▶ [Task requirements]:
Would you retype the line that contains "Task: Open the 11% zoom level dropdown" and all lines following it to the end of the entries below, exactly and without pictures?

BEGIN Information supplied

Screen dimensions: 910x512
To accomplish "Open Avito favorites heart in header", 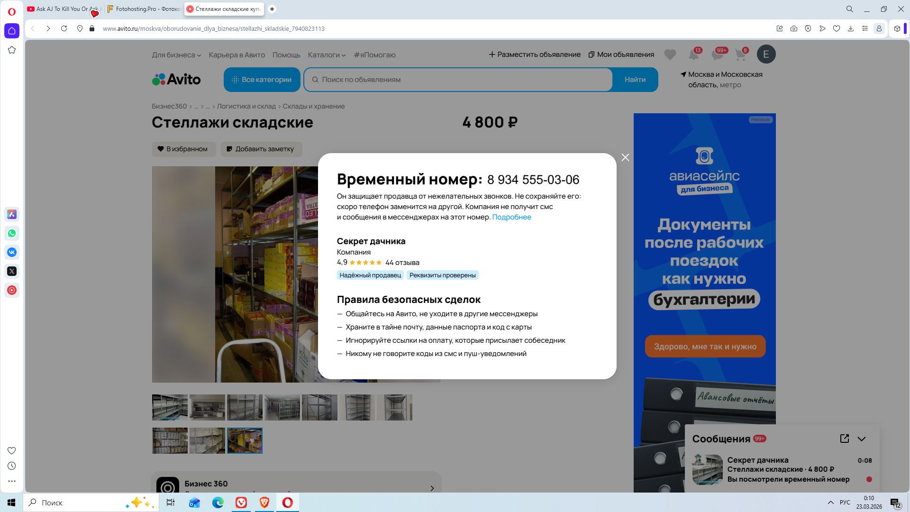I will tap(670, 55).
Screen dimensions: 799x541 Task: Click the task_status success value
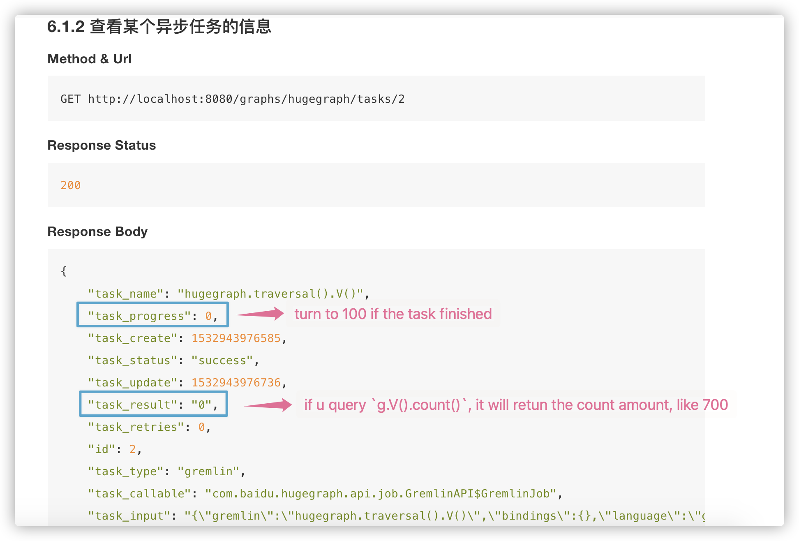[x=223, y=360]
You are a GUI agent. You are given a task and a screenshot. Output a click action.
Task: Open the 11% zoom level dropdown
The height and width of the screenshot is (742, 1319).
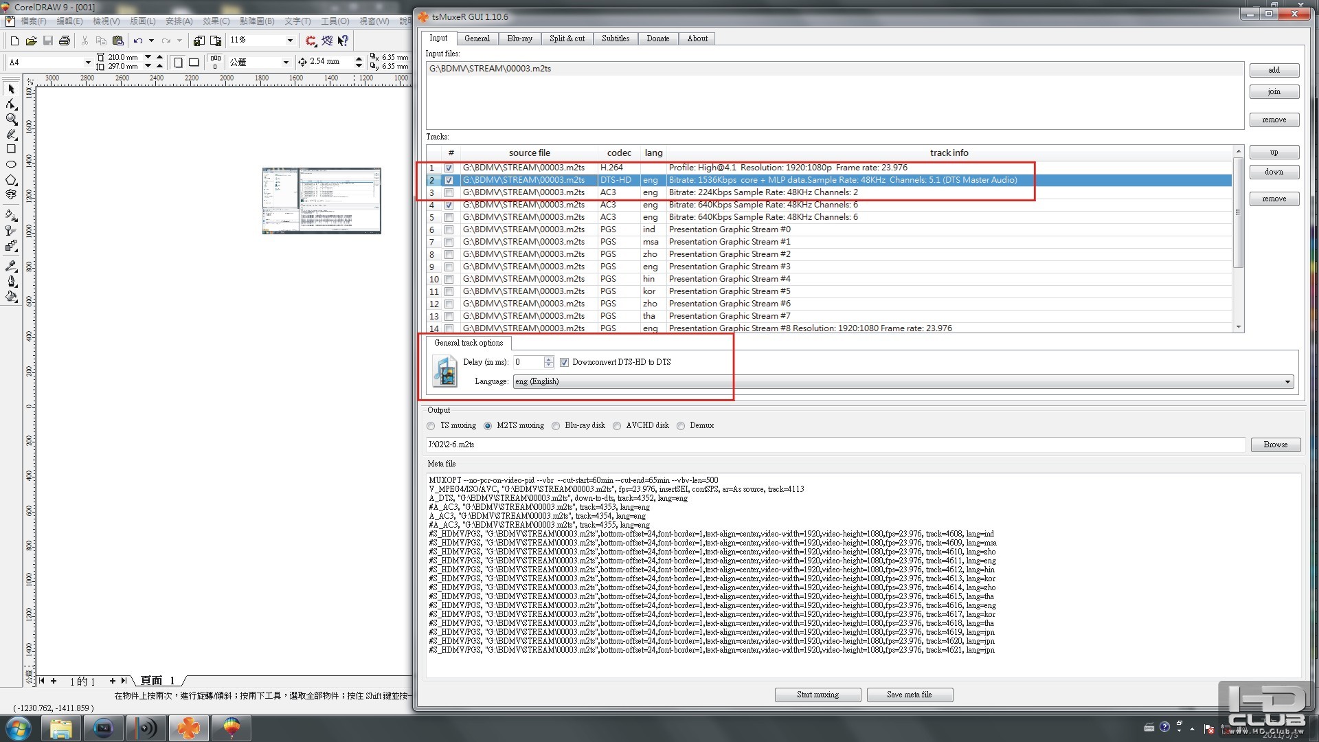click(x=289, y=41)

END Information supplied

▶ [Problem solution]:
Task: Open the 11% zoom level dropdown
The height and width of the screenshot is (742, 1319).
click(x=289, y=41)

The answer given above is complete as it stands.